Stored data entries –
※

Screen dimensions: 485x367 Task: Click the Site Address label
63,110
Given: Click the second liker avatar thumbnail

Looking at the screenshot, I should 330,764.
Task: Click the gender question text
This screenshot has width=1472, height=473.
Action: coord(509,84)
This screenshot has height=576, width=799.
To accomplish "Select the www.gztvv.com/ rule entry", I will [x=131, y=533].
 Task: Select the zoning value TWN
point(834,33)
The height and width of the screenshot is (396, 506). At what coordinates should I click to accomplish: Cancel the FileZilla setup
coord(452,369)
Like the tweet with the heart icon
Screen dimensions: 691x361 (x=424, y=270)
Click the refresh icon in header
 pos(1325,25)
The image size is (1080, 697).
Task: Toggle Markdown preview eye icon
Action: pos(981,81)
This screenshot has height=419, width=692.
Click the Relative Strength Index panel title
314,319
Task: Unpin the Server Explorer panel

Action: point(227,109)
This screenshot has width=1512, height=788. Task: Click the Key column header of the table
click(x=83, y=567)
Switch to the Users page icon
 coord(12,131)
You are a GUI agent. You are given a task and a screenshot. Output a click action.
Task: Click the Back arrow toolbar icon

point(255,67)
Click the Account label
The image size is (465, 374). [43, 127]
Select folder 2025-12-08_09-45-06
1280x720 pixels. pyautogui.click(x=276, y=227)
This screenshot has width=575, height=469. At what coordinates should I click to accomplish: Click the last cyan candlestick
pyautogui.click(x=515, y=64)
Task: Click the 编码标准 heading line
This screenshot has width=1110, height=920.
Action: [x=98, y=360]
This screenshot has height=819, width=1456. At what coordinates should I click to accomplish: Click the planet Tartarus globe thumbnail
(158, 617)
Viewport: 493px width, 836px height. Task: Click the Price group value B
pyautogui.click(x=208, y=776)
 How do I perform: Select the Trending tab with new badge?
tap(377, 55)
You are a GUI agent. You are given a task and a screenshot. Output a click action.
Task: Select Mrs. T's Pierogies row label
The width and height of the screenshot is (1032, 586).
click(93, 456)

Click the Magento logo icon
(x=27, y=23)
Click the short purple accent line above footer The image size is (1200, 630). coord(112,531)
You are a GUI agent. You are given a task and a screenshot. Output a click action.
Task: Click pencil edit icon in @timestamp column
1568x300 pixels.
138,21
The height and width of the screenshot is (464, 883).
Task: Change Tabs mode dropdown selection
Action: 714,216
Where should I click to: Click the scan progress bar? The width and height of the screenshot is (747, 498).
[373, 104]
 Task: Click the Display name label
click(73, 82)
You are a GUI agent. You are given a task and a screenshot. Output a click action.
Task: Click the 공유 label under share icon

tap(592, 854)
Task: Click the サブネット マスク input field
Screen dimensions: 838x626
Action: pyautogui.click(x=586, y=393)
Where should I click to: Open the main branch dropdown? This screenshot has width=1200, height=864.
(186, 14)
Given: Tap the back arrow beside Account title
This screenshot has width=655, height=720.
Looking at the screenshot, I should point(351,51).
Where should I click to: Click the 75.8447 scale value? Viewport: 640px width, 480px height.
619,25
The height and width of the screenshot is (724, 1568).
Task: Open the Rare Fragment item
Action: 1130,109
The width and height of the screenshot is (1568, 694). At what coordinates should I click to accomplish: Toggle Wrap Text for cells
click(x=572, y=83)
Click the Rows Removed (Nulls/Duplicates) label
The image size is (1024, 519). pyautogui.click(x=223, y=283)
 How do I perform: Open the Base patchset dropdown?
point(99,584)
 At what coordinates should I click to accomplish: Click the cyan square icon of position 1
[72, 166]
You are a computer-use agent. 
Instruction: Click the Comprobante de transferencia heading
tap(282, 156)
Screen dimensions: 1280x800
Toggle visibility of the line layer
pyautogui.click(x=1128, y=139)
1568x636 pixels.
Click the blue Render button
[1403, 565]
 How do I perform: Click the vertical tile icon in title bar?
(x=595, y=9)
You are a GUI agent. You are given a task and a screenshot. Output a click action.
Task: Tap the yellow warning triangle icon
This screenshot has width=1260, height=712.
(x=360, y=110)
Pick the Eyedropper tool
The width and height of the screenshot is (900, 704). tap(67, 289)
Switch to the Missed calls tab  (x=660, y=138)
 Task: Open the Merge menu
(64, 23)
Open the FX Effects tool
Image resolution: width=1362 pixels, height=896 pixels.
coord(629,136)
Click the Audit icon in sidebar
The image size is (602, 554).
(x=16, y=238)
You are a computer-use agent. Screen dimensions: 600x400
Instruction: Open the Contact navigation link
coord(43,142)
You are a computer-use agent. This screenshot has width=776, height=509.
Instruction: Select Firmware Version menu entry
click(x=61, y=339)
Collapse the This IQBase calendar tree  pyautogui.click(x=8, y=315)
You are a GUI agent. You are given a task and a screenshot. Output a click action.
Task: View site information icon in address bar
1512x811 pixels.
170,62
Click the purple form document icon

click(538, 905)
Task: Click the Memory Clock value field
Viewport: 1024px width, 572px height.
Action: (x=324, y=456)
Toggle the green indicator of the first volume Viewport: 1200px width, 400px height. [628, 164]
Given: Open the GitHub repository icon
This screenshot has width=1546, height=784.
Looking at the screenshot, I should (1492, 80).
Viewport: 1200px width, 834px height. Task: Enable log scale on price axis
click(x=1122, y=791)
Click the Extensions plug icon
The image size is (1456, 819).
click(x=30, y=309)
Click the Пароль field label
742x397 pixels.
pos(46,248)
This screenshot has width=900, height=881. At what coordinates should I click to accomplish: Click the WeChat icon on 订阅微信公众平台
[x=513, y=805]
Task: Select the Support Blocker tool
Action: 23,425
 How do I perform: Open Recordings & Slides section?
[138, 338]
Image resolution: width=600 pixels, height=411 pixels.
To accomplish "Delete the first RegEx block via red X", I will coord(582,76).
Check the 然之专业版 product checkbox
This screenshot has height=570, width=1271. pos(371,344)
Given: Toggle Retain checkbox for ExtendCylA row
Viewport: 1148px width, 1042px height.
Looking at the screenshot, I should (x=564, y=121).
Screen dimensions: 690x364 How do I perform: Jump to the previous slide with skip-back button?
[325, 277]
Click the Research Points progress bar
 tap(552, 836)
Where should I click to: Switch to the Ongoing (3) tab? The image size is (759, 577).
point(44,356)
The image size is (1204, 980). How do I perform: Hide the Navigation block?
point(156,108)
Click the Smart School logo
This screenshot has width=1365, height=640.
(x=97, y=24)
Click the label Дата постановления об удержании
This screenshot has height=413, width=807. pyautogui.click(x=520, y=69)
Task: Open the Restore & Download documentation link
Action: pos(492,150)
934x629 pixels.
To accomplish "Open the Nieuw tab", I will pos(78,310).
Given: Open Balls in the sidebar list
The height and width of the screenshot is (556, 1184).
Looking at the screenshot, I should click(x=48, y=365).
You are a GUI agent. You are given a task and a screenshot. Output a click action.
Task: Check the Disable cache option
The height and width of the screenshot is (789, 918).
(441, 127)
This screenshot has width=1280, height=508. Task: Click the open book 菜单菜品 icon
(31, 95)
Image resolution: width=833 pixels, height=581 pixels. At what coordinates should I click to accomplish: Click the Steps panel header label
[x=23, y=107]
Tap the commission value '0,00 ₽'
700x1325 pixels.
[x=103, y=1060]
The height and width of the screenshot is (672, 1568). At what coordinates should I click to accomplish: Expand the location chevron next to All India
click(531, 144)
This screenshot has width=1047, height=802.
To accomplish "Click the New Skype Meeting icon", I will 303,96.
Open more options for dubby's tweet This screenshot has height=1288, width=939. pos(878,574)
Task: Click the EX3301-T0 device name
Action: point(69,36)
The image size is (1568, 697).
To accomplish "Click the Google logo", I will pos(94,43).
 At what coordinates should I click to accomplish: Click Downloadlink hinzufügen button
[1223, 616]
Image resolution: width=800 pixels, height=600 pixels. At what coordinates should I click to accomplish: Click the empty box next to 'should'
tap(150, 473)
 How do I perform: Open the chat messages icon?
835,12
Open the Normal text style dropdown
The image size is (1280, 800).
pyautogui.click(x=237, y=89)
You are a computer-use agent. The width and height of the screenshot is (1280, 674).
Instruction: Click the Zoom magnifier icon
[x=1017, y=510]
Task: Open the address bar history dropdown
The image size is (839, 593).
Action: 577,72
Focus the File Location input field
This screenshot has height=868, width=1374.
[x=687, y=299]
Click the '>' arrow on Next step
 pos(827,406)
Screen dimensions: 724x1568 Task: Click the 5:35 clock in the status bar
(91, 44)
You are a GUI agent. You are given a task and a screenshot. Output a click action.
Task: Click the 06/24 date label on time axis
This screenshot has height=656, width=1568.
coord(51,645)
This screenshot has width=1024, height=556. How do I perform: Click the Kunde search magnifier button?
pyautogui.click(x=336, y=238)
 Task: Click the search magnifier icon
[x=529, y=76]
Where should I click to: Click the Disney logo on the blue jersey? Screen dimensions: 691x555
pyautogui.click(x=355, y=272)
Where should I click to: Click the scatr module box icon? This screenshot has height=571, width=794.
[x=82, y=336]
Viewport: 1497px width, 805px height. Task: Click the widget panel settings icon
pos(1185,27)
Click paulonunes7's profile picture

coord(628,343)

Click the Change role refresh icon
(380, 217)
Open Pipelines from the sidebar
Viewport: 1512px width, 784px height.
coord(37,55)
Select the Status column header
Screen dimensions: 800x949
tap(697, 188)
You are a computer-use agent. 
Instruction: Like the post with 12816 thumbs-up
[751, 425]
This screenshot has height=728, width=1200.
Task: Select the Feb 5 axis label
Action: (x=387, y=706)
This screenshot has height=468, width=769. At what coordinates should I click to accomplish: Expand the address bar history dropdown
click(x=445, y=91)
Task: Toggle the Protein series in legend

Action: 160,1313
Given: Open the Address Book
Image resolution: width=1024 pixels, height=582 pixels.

※

PROBLEM TO SOLVE – What you give back should be exactly the lines of the data above from the line with "This screenshot has width=575, height=469." through the line with "Task: Select Mrs. T's Pierogies row label", both of those included, and nothing more.

RESULT OF THIS TASK –
This screenshot has width=575, height=469. At what coordinates should I click to accomplish: Click the last cyan candlestick
pyautogui.click(x=515, y=64)
Task: Click the 编码标准 heading line
This screenshot has width=1110, height=920.
Action: [x=98, y=360]
This screenshot has height=819, width=1456. At what coordinates should I click to accomplish: Click the planet Tartarus globe thumbnail
(158, 617)
Viewport: 493px width, 836px height. Task: Click the Price group value B
pyautogui.click(x=208, y=776)
 How do I perform: Select the Trending tab with new badge?
tap(377, 55)
You are a GUI agent. You are given a task and a screenshot. Output a click action.
Task: Select Mrs. T's Pierogies row label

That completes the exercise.